*PROMPT*:
Copy exactly the line that contains "Visit 七牛博客 via the navigation bar" plus all remaining lines of the data, and leave out every line before it.

*RAW DATA*:
________________

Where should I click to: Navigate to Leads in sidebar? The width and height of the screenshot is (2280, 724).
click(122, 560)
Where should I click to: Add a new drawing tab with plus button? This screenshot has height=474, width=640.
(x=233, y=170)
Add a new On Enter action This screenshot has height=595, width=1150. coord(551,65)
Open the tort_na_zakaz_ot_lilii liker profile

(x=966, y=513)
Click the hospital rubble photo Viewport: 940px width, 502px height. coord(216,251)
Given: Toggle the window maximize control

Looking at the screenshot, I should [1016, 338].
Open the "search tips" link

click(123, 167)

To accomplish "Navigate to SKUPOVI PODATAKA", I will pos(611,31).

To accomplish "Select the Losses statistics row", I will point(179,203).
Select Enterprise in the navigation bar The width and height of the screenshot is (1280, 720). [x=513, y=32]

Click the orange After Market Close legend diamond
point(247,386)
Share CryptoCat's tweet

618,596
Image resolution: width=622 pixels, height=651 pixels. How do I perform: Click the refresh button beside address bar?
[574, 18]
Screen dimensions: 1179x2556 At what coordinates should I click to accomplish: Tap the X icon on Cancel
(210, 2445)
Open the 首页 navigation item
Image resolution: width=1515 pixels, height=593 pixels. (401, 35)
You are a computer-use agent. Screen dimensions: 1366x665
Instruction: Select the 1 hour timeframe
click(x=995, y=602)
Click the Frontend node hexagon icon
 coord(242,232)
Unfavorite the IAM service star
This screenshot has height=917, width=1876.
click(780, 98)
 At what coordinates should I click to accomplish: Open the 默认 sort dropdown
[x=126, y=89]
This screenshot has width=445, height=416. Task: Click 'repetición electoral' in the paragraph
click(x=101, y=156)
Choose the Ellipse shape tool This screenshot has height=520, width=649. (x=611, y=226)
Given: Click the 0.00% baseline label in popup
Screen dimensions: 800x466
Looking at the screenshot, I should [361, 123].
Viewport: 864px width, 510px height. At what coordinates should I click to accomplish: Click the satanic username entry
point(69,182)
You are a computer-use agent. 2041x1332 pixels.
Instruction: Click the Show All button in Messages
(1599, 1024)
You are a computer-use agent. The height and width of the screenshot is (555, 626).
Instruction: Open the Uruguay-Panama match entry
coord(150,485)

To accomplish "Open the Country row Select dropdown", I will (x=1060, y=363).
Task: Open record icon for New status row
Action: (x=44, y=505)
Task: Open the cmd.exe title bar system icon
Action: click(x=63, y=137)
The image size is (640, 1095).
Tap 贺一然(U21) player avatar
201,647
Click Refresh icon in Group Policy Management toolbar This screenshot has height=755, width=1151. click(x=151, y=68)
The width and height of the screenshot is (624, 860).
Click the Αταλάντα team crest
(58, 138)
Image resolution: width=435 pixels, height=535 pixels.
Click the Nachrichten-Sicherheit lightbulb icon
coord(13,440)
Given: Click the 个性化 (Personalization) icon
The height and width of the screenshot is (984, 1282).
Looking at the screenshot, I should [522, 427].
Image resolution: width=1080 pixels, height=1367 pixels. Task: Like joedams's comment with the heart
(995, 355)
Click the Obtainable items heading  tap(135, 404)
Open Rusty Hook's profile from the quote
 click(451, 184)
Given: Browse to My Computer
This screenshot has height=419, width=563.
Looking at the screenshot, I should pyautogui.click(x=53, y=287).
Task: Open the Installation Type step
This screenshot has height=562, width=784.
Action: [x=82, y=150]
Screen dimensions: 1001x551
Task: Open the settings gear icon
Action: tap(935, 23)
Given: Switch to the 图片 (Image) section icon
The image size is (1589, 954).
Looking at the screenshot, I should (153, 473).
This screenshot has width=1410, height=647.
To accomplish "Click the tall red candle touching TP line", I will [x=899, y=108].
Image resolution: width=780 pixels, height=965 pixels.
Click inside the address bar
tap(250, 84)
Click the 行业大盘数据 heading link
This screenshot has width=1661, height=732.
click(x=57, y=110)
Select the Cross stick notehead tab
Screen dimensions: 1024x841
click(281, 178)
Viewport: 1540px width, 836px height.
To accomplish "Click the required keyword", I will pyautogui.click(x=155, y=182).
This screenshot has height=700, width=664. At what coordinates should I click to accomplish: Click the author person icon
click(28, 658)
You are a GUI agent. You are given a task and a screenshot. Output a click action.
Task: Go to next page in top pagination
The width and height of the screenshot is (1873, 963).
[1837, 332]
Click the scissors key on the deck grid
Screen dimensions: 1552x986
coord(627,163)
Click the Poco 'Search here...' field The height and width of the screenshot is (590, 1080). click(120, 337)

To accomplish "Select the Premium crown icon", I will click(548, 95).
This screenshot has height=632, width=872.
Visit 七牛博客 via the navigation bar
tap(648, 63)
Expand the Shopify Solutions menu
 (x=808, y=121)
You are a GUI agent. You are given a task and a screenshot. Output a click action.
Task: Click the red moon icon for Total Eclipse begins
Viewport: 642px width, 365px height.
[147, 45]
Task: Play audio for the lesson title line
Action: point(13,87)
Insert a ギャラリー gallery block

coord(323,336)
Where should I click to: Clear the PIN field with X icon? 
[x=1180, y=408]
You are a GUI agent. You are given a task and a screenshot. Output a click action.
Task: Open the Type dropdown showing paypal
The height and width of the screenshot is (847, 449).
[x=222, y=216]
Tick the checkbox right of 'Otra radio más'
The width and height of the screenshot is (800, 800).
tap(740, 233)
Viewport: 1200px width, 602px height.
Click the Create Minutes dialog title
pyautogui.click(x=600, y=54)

________________

*TASK RESPONSE*:
Visit 七牛博客 via the navigation bar
tap(648, 63)
Expand the Shopify Solutions menu
 (x=808, y=121)
You are a GUI agent. You are given a task and a screenshot. Output a click action.
Task: Click the red moon icon for Total Eclipse begins
Viewport: 642px width, 365px height.
[147, 45]
Task: Play audio for the lesson title line
Action: point(13,87)
Insert a ギャラリー gallery block

coord(323,336)
Where should I click to: Clear the PIN field with X icon? 
[x=1180, y=408]
You are a GUI agent. You are given a task and a screenshot. Output a click action.
Task: Open the Type dropdown showing paypal
The height and width of the screenshot is (847, 449).
[x=222, y=216]
Tick the checkbox right of 'Otra radio más'
The width and height of the screenshot is (800, 800).
tap(740, 233)
Viewport: 1200px width, 602px height.
Click the Create Minutes dialog title
pyautogui.click(x=600, y=54)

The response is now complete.